Borders Essay – Guest Blog by Jacqueline Carey

I’ve always loved mythology in all its forms. These are the stories that inform our collective unconscious; these are the raw stuff of our dreams. Gods and monsters, heroes and villains, saviors and victims. All our archetypes derive from myth. The challenge is to make of them something new.

The earliest seeds of Kushiel’s Dart were planted in my mind many years ago, when I discovered the passage in Genesis about how the ‘sons of God’ came in to the ‘daughters of Men,’ and they bore children to them. That was the first glimmer of the idea of drawing on Judeo-Christian tradition and wedding it to an element of sensuality.

In 1997, I took a commission to write the text for a coffee-table book on angels. Since the topic had already been strip-mined, I elected to research angelology and develop selected stories as narrative mythologies. I went straight to the source material, books of the Apocrypha and Pseudepigrapha, compilations of Jewish legend and folklore. In doing so, I encountered the same story in greater detail: Rebel angels engaging in congress with mortal women, betraying divine secrets and begetting a powerful nation.

Ultimately, of course, they were destroyed for it. What I thought was interesting was the subtle suggestion that their realm posed a threat to the sovereignty of Heaven. This is the story I adopted for Kushiel’s Dart, and that realm the basis of my fictitious nation of Terre d’Ange. I wanted to take it in a very different direction and give it a medieval setting, placing it within the framework of epic fantasy. This is how Elua came into being, an angelic deity wholly of my own creation.

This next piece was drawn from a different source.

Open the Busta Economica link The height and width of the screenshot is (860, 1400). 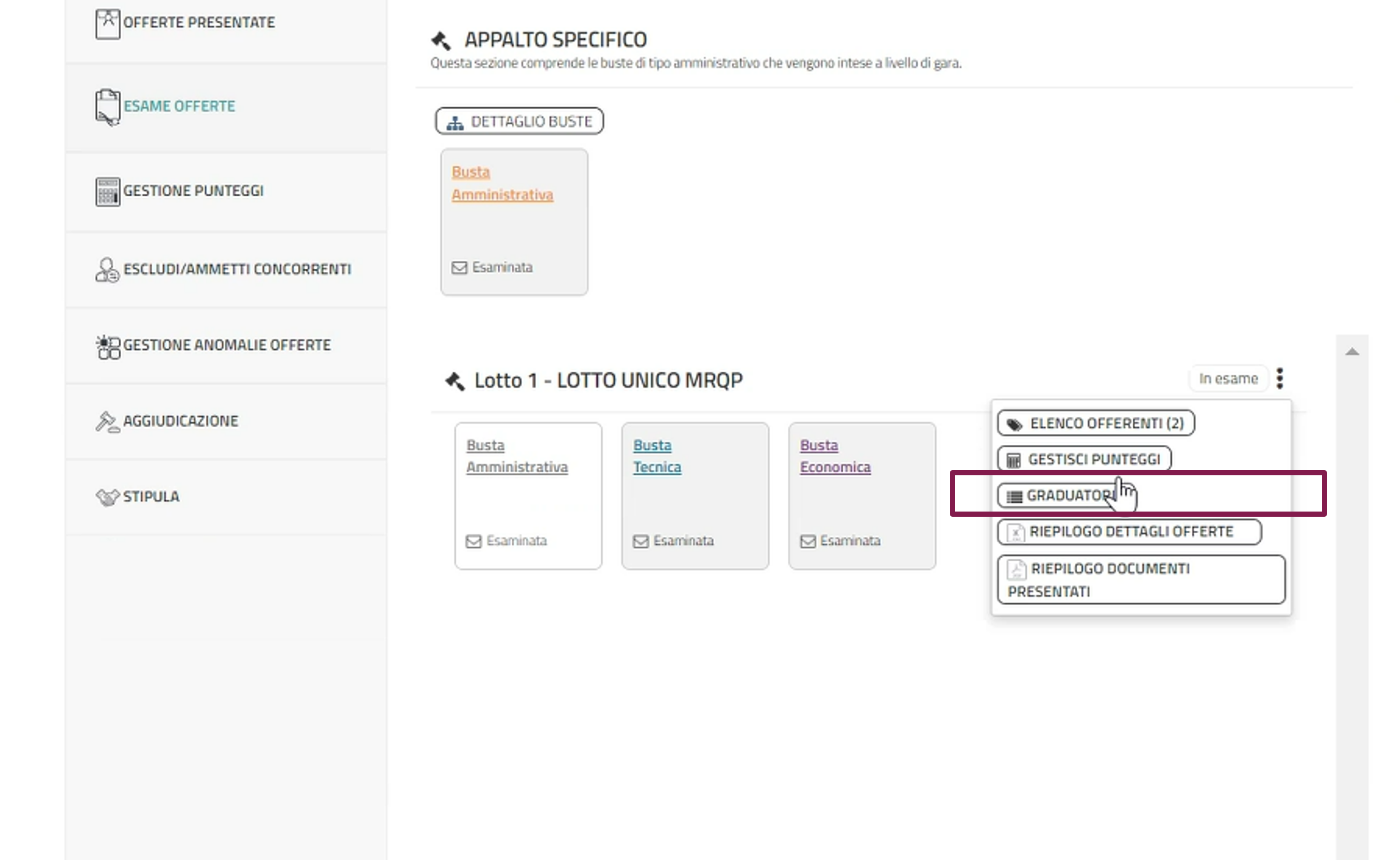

Each of the angels I chose has a distinct character and motivation. Kushiel, ‘the rigid one of God,’ is one of the most unusual. As a presiding angel of Hell, he was in charge of administering punishment; little else is written of him. There is a human need for atonement and expiation. What, I thought, if Kushiel truly loved the sinners in his charge? What if they loved him in turn, and welcomed his cruelty as mercy? What if this aspect were turned loose in a society whose only real more was, “Love as thou wilt?”

Thus, a mythos was born.

The story of Kushiel’s Dart is set a thousand years after the advent of Elua and his Companions, who have long since struck a bargain with God and Earth and departed the mortal coil. Their descendants, however, bear their blood in their veins. Onesuch is my heroine, Phèdre nó Delaunay. As one who is marked by Kushiel’s Dart, Phèdre bears a distinctly dubious gift.

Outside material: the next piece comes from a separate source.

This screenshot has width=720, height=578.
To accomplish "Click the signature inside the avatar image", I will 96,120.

This is the source for a dark sensuality that permeates the book. I don’t think, in the annals of literature, there has ever been a heroine quite like Phèdre. It was a challenge and a joy to write in her voice. Ultimately, however, I think she does triumph as an epic heroine, and that triumph lies not only in the feats of courage, wit and will that propel the action, but the fact that she never loses sight of compassion. Above all, that is what it means to be stricken by Kushiel’s Dart.

And that, for me, is a myth worth believing.

———————————————————————————————–This essay was originally written for Borders in 2001 and is reprinted here with the permission of Jacqueline Carey. All rights remain with her.